### Records supplied
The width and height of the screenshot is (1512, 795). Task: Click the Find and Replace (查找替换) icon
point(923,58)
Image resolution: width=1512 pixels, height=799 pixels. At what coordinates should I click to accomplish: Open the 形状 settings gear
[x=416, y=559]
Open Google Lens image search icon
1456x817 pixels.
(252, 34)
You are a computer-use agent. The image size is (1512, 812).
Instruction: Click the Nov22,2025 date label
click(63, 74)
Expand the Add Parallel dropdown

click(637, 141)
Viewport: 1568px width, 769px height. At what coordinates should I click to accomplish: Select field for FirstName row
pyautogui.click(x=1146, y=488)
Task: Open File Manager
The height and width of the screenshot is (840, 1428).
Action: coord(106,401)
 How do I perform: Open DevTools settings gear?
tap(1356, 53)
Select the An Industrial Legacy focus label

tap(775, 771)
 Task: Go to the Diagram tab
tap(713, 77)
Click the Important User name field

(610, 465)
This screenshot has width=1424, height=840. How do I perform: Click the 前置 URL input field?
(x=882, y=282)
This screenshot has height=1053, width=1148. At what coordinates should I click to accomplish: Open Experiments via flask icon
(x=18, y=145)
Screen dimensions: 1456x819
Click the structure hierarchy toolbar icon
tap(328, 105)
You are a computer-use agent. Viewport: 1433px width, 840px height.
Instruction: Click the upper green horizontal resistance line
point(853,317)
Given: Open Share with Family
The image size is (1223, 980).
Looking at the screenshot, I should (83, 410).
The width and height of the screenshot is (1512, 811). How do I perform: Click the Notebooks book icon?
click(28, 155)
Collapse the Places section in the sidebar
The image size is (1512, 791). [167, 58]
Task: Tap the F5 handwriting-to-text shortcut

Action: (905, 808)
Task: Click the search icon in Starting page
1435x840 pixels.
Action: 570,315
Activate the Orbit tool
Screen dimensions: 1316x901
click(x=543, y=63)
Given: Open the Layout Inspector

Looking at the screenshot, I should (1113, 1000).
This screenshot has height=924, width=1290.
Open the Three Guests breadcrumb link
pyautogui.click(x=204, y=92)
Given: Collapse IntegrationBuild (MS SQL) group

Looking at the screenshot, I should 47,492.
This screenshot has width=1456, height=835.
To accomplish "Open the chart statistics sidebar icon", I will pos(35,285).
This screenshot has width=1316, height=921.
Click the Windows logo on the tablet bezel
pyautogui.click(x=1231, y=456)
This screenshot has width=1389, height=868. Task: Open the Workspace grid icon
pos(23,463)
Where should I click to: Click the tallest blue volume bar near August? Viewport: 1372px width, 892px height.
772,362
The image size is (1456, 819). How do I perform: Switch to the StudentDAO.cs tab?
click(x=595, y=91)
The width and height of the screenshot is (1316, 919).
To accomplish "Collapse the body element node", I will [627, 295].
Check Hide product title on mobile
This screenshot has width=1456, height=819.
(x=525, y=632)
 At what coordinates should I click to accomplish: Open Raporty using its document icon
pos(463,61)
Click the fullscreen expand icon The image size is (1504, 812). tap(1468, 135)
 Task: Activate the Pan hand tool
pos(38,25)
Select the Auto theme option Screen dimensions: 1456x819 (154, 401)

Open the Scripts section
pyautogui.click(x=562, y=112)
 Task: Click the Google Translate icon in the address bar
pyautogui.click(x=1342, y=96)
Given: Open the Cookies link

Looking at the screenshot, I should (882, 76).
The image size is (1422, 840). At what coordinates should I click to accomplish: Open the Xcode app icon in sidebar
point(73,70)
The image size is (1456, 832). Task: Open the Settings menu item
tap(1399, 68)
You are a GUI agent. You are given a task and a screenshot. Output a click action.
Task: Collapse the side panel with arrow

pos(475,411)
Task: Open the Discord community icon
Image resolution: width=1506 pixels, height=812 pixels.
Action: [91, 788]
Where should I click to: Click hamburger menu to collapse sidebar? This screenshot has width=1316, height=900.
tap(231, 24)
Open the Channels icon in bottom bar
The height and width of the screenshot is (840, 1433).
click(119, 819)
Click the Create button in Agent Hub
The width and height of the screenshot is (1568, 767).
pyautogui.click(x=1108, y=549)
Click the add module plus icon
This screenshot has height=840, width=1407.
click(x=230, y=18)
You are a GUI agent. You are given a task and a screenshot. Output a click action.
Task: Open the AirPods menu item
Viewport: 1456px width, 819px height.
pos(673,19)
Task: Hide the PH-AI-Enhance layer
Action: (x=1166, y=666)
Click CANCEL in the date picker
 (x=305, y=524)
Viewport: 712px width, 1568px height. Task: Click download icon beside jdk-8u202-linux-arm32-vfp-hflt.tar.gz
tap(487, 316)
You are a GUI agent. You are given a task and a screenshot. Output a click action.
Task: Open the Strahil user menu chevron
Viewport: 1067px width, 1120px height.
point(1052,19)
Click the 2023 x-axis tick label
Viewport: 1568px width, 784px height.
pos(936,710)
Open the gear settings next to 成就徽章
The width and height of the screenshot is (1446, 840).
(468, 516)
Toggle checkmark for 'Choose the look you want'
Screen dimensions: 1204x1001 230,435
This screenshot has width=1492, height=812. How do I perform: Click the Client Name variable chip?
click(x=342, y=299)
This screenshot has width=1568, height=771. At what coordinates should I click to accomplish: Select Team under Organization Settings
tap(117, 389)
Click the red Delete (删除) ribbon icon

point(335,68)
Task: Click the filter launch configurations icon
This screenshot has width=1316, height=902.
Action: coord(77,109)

### How to complete this task
Determine how many lines of the listing include the word "computer" and report nothing but the number.

### Your response
2